I am only human, although I have gone by nickname of Dragon for years. My flesh is mortal and although I have dry skin, no scales adorn my body.
In the midst of these unpresideneted (only unpresidenet because we don’t really study history) times, I have faltered from my writing routine.
I know why it happen and I could list the reason/excuses for it, but they all boil down to the fact that I am human. I can only do so much and in order to maintain the silver of sanity I hold close to my chest, something had to give.
And it was my writing routine.
I started a second job tutoring, twice a week. I’ve worked through the pandemic and all of the ups, downs, twists and turns around. I wrote and I plotted new projects and then came the night when I couldn’t.

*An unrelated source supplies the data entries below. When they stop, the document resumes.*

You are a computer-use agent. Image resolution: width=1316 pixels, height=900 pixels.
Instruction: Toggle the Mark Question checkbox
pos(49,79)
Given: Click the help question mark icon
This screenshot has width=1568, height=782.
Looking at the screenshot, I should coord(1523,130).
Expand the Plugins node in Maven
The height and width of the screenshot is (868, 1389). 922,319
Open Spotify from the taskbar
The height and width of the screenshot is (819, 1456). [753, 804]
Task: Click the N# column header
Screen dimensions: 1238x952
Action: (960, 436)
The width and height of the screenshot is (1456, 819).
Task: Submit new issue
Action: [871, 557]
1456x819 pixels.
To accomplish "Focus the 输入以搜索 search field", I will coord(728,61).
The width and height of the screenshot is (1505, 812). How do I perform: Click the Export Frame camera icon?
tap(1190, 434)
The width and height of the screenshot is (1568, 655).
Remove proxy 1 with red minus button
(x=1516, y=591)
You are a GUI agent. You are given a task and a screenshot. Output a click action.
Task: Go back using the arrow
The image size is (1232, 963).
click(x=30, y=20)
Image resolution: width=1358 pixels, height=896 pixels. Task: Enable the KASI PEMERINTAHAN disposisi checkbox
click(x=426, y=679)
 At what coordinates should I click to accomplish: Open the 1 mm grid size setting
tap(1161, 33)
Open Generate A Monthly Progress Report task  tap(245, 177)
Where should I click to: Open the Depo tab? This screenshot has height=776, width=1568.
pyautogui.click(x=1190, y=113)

Couldn’t sit and write after work. I couldn’t write because I was asleep. Night after night, I crashed on my bed. The mornings were a blur of things I needed, wanted and could to get were all mixed together. In the evenings, the only thing that kept me moving was the routine of my family life. It anchored and has let me weather the continuous storm that these days have brought.
Writing and the routine of it has returned. I am writing for at least a half-n-hour a day; more when I can. Vaccines have brought hope and some freedom, but the end isn’t insight. There will be a lot more days and nights of this pandemic. And my routines might falter again, as long as I survive this, I am ok with that bargain.